◆ Selected excerpt

────────────────────────────────────────

The studies by Nelson et al. (2013), Driessen et al. (2016), and Hollon et al. (2014), suggest that severity and chronicity interact to predict outcomes, though they are difficult to integrate. Not a single one of the studies has both a control condition and combination therapy, making it difficult to make establish conclusions about the efficacy of antidepressants and psychotherapy across the range of depression severity and chronicity. For example, in the Hollon et al. (2014) study there were no differences between combination treatment and MEDs for acute or non-severe depression. From this study, however, it is unclear whether the treatments were equally effective but superior to a credible control (e.g., placebo) or simply ineffective in mild-moderate or chronic depression. In the study by Nelson et al. (2013), while a treatment effect is found in chronic/severe depression, it is unclear whether psychotherapy or the combination of psychotherapy and medications would have had similar effects in chronic severe depression. Finally, while the interaction of severity and duration in predicting outcomes has been explored in adults and older adults, to our knowledge, this question has been unexplored in children and adolescents. To address the gaps in the literature exploring the interactions of symptom severity and duration in predicting outcomes, we explored this interaction in TADS. TADS is a unique sample in which to study predictors of response because it contains a placebo control, a CBT-only condition, a MEDs only condition, and combination treatment (COMB). Moreover, adolescents represent an interesting group in which to explore the interactions of severity and chronicity to predict outcomes because other variables (e.g., prior episodes, prior treatments) are less likely to play a confounding role.

────────────────────────────────────────

◆ Dataset section
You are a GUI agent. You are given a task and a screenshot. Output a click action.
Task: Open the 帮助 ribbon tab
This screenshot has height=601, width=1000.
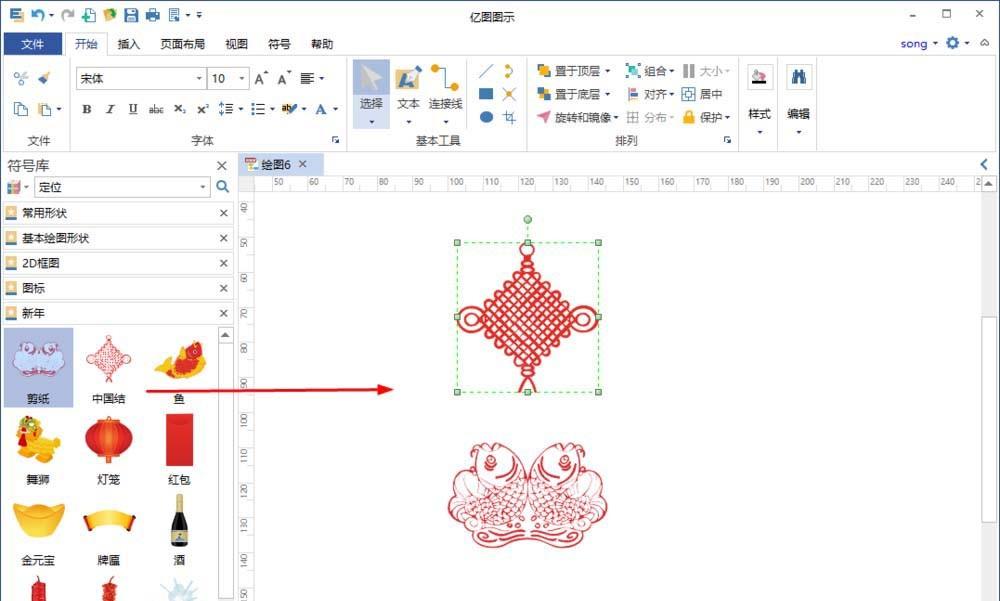click(x=321, y=43)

────────────────────────────────────────

◆ To do
- 1) According to the passage on depression severity and chronicity, which conditions does TADS contain?
- 2) Extend the passage on depression severity and chronicity with the next few sentences, starting after its final sentence.
The data above come from a different source than the passage on depression severity and chronicity.

◆ Responses for each task
- 1) A placebo control, a CBT-only condition, a MEDs-only condition, and combination treatment (COMB).

- 2)
Methods

TADS was a multicenter, randomized controlled trial that evaluated the efficacy of an acute (12-week) phase of: CBT, MEDs (fluoxetine), their combination, and a pill placebo as treatment for adolescents with depression. Several articles have discussed the rationale, design, and methods of the study (March et al., 2004; TADS Team, 2003, 2005). Participants consisted of 439 adolescents, age 12–17. They were recruited on the basis of a diagnosis of MDD on the basis of the Schedule for Affective Disorders and Schizophrenia for School-Aged Children-Present and Lifetime Version (Kaufman et al., 1997), and excluded on the basis of substance use, suicidality, psychosis, or intellectual disability. About half (54%) of participants were female, and 73.8% were Caucasian.

Treatment conditions

CBT (n=111).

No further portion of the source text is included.